In the light of the challenges facing the SA youth, it is worth pondering the question whether initiation schools are a boon or a bane to our society. There have been many stories, mostly horrifying, about the experiences of the initiates at these “schools”, which include botched circumcisions which condemn young boys to childless futures.

Traditional leaders feel the Customary initiation Act gives too much power to the Cogta MECs or the minister regardless of whether have gone through initiation or not. File photo.
Traditional leaders feel the Customary initiation Act gives too much power to the Cogta MECs or the minister regardless of whether have gone through initiation or not. File photo. (Lulamile Feni/Daily Dispatch)

In the light of the challenges facing the SA youth, it is worth pondering the question whether initiation schools are a boon or a bane to our society. There have been many stories, mostly horrifying, about the experiences of the initiates at these “schools”, which include botched circumcisions which condemn young boys to childless futures.

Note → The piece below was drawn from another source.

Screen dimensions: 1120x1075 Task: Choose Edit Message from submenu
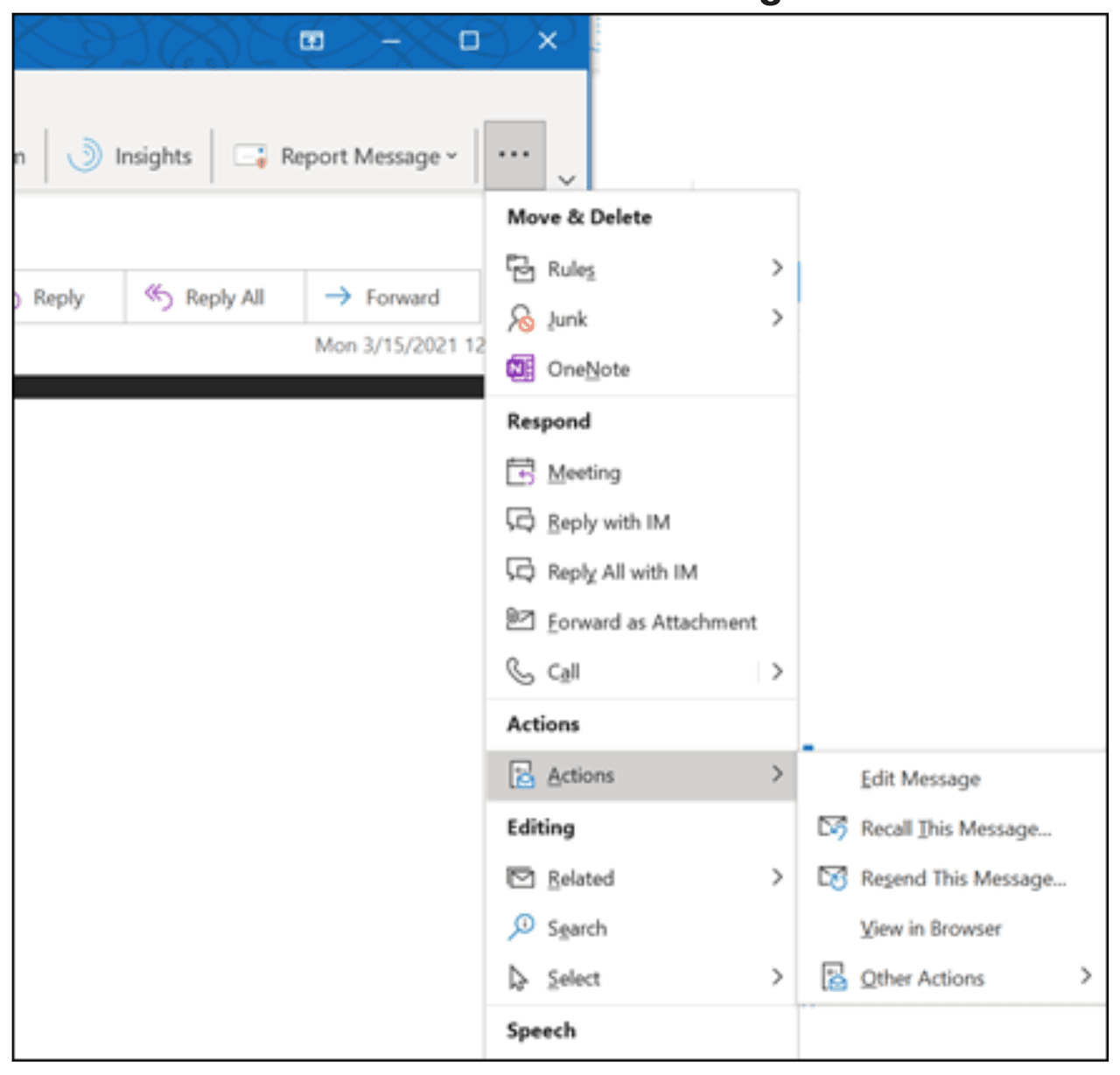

What is clear is that boys who attend these schools return with altered characters and personalities. Stories abound of respectful and obedient boys who after graduation from these schools, return as rogues who lose these virtues in the false belief that the “manhood” they acquire at these obsolete centres entitle them to be disrespectful and disobedient.

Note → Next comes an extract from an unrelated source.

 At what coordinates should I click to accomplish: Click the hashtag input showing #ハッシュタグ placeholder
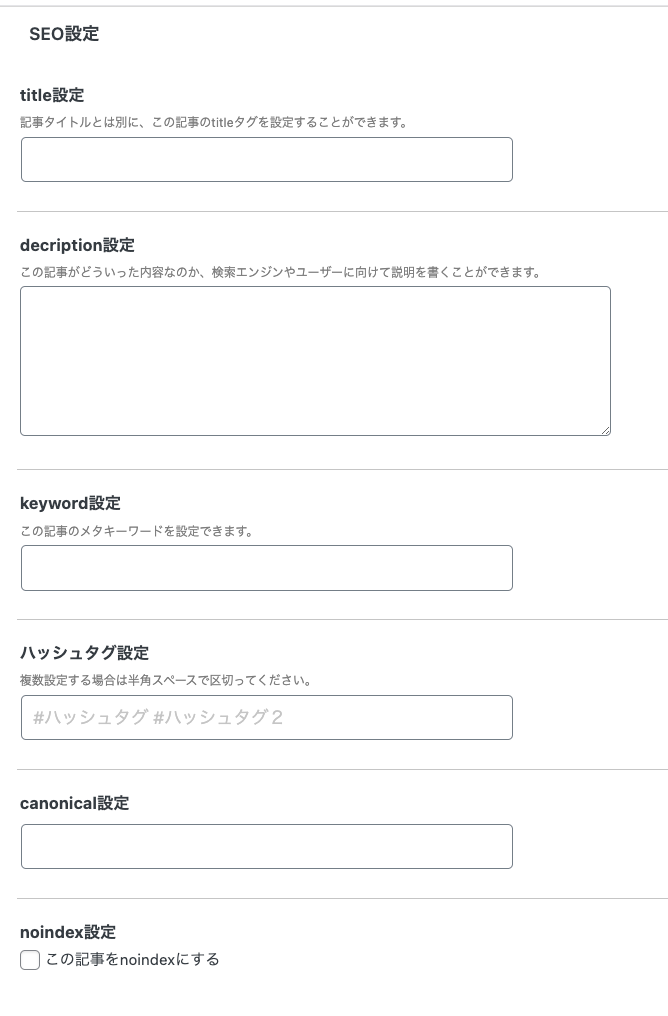(266, 717)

Such altered personalities are manifesting in heightened aggression where they engage in fights and are most likely to be part of gangs. The truth is that promising lives of young boys are ruined through these backward and antediluvian practices.

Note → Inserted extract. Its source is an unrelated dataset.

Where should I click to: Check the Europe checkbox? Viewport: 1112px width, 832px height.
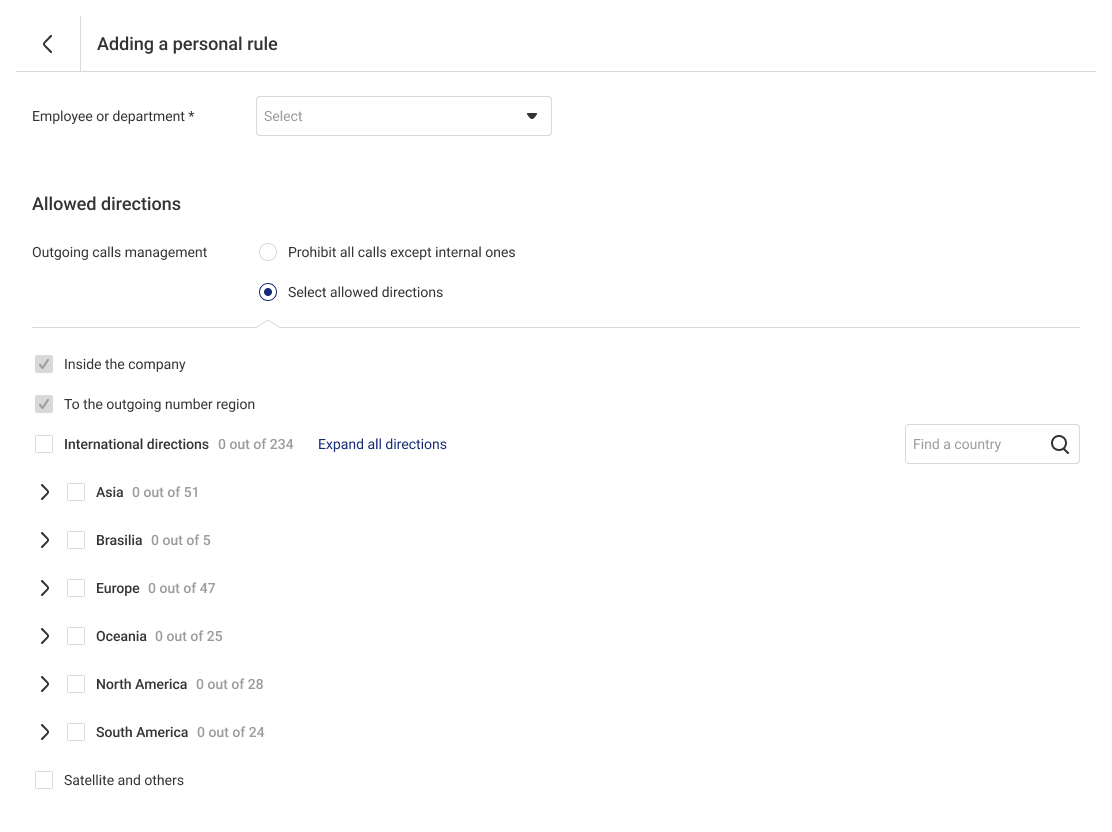76,588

The initial question is therefore answered that initiation schools are a bane to South African society and the sooner we get rid of them, the better it will be for our progress and prosperity. Having answered the initial question, the next one would be: what needs to be done to guide and nurture our children and youth to the right paths?

The key to this lies with the agents of socialisation in the form of the home, the school, the church and the community. The adage it takes a village to raise a child should be enlivened with the parents having to play a key initial role in the raising of their offspring.

To this end, the role of effective parenting cannot be over-emphasised through its definition as the process of promoting and supporting the physical, emotional, social and intellectual development of a child from infancy to adulthood.

Psychologists such as Erik Erikson postulated theories on personality development and emphasised the role of parenting in enabling the success of children from infancy through adolescence until old age. He also pointed out that success in a previous stage determines success in the later stages.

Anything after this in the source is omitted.